Crash debris in the Airstream

All hell's breaking loose in the dusty compound here in Pahrump, and the flop-sweat is starting to flow.

Early this morning Bell burst into the Airstream practically frothing at the mouth. "MJB! Wake up! I got the results of the tests on the crash debris!" He was bouncing up and down in place like a fifty year old punk at a Sex Pistols concert, flapping the large manilla envelope in front of his face and crying.

"Easy big fella," I said, "let me see what you've got there." He handed over the envelope (he has trouble opening them himself, something about a morbid fear of paper cuts) and I tore it open and read the report out loud:

Paper Chase Labs, Inc., a C. Crane Company
You write the check, we analyze the debris!

Dear Mr. Bell,
We've put your samples through an exhaustive set of rigorous tests, including the "Does it hurt when you bite on it with a filling", and "Does it spark in the microwave" tests, and we've come to the very scientific conclusion that what you have here is indeed crash debris.

Unfortunately, it's the debris of a crash between an '88 Hyundai and a '74 Pinto. Please note the word "FORD" stamped on the reverse side of the small disc, not to mention the pieces of red plastic (which I personally compared to the tail-lights of my own '88 Hyundai, finding them to be an exact match).

I'm sorry to be the bearer of this bad news, but such is science, right?

Yours truly,
Eddie Sevanga
Chief Of Scientific Testing/Printing Press Operator

"Well, that does it," Bell whimpered, "I'm sure to be laughed out of broadcasting after this one."

"Hold on a minute there buddy," I said, "do you remember what you said to me the other day?"

"You mean when I said that the reason I'll never appear on TV is because of the acne scars and broken blood vessels in my nose?"

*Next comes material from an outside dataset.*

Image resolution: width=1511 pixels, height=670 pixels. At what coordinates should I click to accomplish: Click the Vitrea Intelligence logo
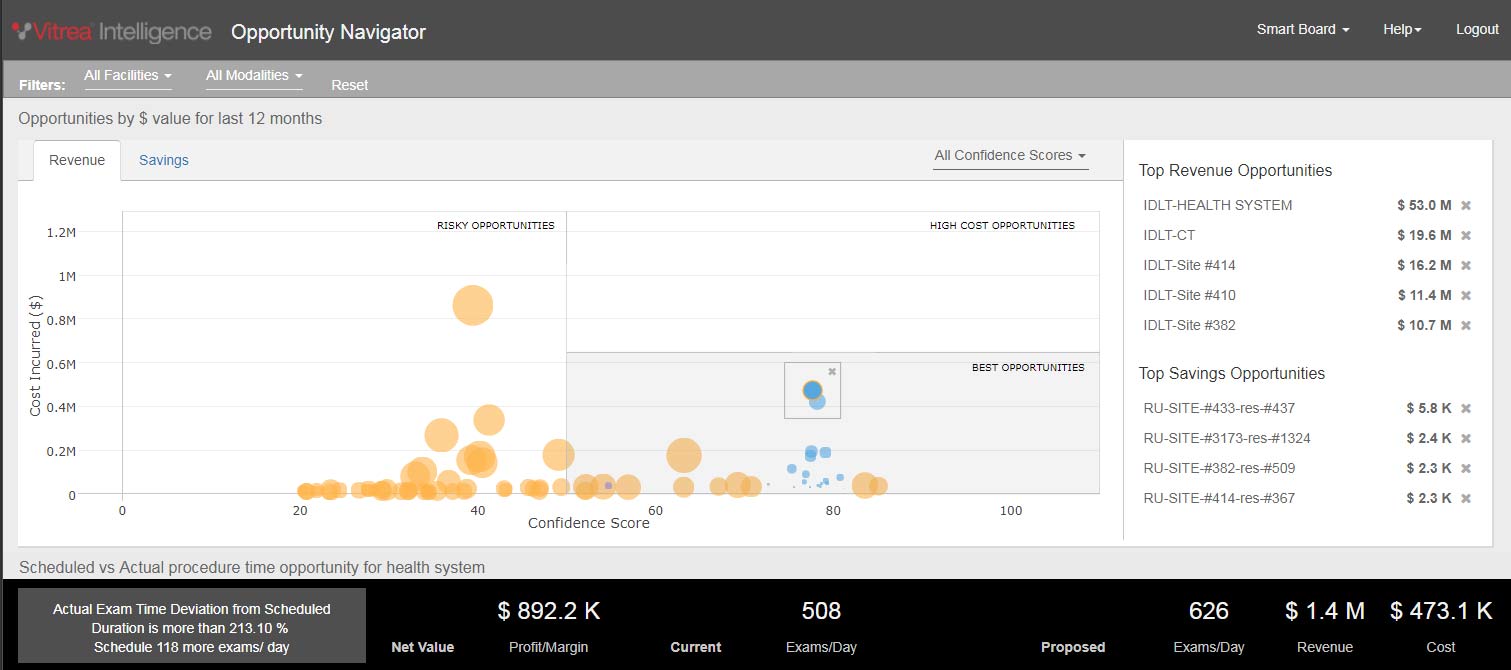[x=112, y=32]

"No, no, about the debris? Remember?"

"You mean when I said I was afraid to sleep in the dark because of the demonic Goat Suckers and wild, free-roaming bigfoots?"

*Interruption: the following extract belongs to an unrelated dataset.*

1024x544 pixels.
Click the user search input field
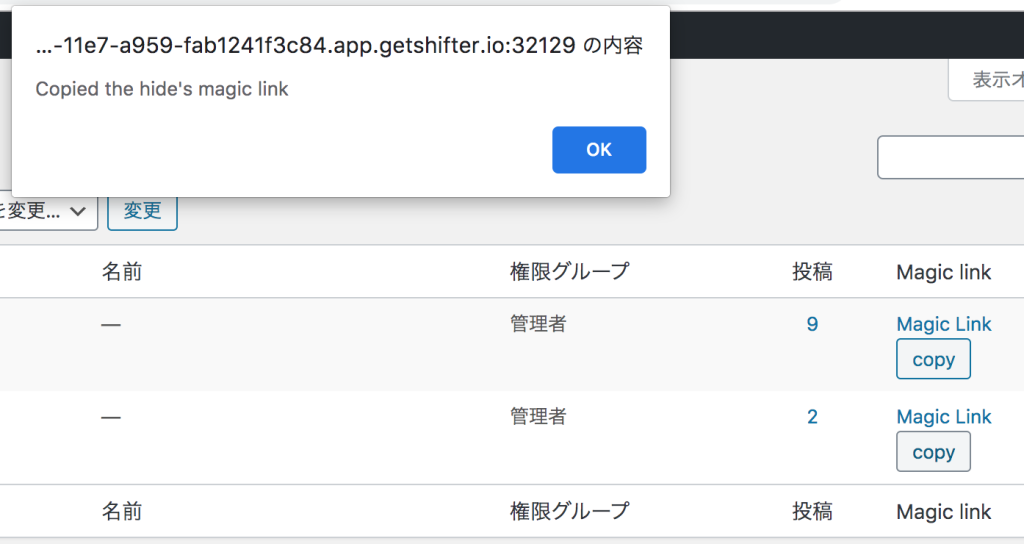point(952,158)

"No, no. Focus Arty. The other day you said to me, 'MJB, I don't give a flying fuck if that crash debris is from another planet or the Pahrump dump, I'm going on the air and calling it genuine!' Remember saying that Arty?"

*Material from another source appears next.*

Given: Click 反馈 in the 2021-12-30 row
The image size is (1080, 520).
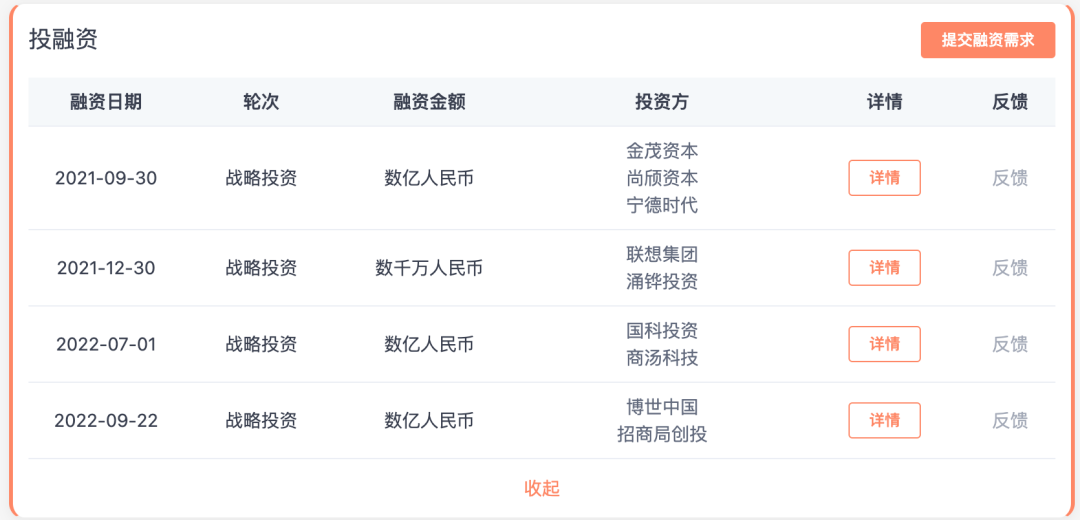Looking at the screenshot, I should [x=1009, y=268].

He perked up a bit and smiled, "Yeah, by god, what am I worried about? None of those ranting, drooling lunatics in my audience will know the difference!" He jumped to his feet and began barking out orders, "MJB! Type up a new page of test results for me...give the lab an important sounding name and state unquestionably that the debris comes from Gamma-Epsilon four point twelve or something..."

"Whoa, hold on Arty, I've never shied away from fraud in any of its myriad forms, but I'm not qualified to make that shit up. Get one of your techno-weenies to do it. Besides, I'm trying to sleep here. Clear out, would ya?"

"You're right MJB, this requires the sure hand of a proven bullshit artist. Is that kid Rowland still chained up in the outhouse? I'll bet he could write up a great page of real-sounding pseudo-facts! I'll have those bastards believing I've cracked the whole UFO nut! They'll be writing out checks to C. Crane for Genuine Crash Debris faster than we can get the plastic molded! Now I have to think...this is know, they listen to my show in Hollywood...what if someone out there hears the story and wants to buy the rights to it? Jesus Christ, that could fetch upwards of seven hundred dollars! Should I cut Crane in on this? Oh, fuck him, this is the big's every man for himself!"

Bell began rummaging through my cupboards for a bottle of whiskey. Luckily I'd stashed all the single malt in an old gym locker underneath the Airstream. He did find the Wild Turkey though, even though it was hidden pretty well. I should have known better. "Ah! nectar! Fucking hell MJB," he coughed through a major league pull from the bottle, "call me a capitalist pig, but I can see the dollar signs rolling like a pair of dice on the Vegas strip! I'm going to be king of Pahrump! Fucking Sheriff Taylor will be answering to me from now on! Let's see that god damn city council refuse my skunk farm permit now! Okay, there's lots to do MJB, shake a leg!"

Bell ran from the Airstream and I pulled the blanket back up over my head, but not before I saw him trip over an old truck spring about three feet from the outhouse and fall into it headfirst, knocking it over and dumping the unfortunate Keith Rowland deep into the murky pit below.

It was late afternoon by the time we pulled Rowland out of the makeshift septic tank with a rope hooked to the bumper of the Geo Metro (we'd pulled the bumper off the first Geo, and on the second try the rope broke). No one would go near him, and he had to fill an old bucket from the well to clean himself up. But boy, the dogs sure liked him! For some reason I got the impression he kind of enjoyed the whole episode too.